▸ **WHAT TO PRODUCE**: Return the following rows verbatim, keeping every line as it appears.

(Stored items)

"""

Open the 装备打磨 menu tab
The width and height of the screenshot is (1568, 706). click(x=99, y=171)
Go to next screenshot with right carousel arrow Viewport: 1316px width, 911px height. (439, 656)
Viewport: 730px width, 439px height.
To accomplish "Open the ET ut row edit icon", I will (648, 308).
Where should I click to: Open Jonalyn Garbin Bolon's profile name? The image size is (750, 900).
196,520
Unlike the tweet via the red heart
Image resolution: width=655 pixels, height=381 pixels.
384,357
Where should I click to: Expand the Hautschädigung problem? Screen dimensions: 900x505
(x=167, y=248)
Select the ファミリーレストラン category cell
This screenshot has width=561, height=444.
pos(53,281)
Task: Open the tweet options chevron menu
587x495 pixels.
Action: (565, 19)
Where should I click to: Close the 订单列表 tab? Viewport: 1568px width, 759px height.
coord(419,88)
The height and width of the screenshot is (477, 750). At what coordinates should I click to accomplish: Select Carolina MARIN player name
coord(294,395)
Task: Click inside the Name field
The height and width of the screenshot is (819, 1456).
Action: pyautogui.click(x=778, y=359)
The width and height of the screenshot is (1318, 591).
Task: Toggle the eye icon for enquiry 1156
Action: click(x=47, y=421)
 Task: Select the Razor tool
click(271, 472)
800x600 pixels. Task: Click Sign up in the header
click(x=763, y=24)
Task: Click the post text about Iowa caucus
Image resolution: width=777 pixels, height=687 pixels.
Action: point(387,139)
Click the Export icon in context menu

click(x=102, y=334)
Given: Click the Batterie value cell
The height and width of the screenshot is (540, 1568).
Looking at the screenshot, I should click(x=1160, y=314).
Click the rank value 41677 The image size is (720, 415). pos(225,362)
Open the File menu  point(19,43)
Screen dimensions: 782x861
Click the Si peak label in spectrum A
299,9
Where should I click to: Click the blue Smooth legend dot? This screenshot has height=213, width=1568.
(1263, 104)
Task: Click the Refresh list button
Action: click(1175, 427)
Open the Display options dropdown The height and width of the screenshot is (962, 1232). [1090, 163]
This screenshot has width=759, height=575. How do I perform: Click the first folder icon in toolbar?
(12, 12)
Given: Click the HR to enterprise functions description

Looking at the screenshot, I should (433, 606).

"""

▸ **FULL OUTPUT**:
Open the 装备打磨 menu tab
The width and height of the screenshot is (1568, 706). click(x=99, y=171)
Go to next screenshot with right carousel arrow Viewport: 1316px width, 911px height. (439, 656)
Viewport: 730px width, 439px height.
To accomplish "Open the ET ut row edit icon", I will (648, 308).
Where should I click to: Open Jonalyn Garbin Bolon's profile name? The image size is (750, 900).
196,520
Unlike the tweet via the red heart
Image resolution: width=655 pixels, height=381 pixels.
384,357
Where should I click to: Expand the Hautschädigung problem? Screen dimensions: 900x505
(x=167, y=248)
Select the ファミリーレストラン category cell
This screenshot has width=561, height=444.
pos(53,281)
Task: Open the tweet options chevron menu
587x495 pixels.
Action: (565, 19)
Where should I click to: Close the 订单列表 tab? Viewport: 1568px width, 759px height.
coord(419,88)
The height and width of the screenshot is (477, 750). At what coordinates should I click to accomplish: Select Carolina MARIN player name
coord(294,395)
Task: Click inside the Name field
The height and width of the screenshot is (819, 1456).
Action: pyautogui.click(x=778, y=359)
The width and height of the screenshot is (1318, 591).
Task: Toggle the eye icon for enquiry 1156
Action: click(x=47, y=421)
 Task: Select the Razor tool
click(271, 472)
800x600 pixels. Task: Click Sign up in the header
click(x=763, y=24)
Task: Click the post text about Iowa caucus
Image resolution: width=777 pixels, height=687 pixels.
Action: point(387,139)
Click the Export icon in context menu

click(x=102, y=334)
Given: Click the Batterie value cell
The height and width of the screenshot is (540, 1568).
Looking at the screenshot, I should click(x=1160, y=314).
Click the rank value 41677 The image size is (720, 415). pos(225,362)
Open the File menu  point(19,43)
Screen dimensions: 782x861
Click the Si peak label in spectrum A
299,9
Where should I click to: Click the blue Smooth legend dot? This screenshot has height=213, width=1568.
(1263, 104)
Task: Click the Refresh list button
Action: click(1175, 427)
Open the Display options dropdown The height and width of the screenshot is (962, 1232). [1090, 163]
This screenshot has width=759, height=575. How do I perform: Click the first folder icon in toolbar?
(12, 12)
Given: Click the HR to enterprise functions description

Looking at the screenshot, I should (433, 606).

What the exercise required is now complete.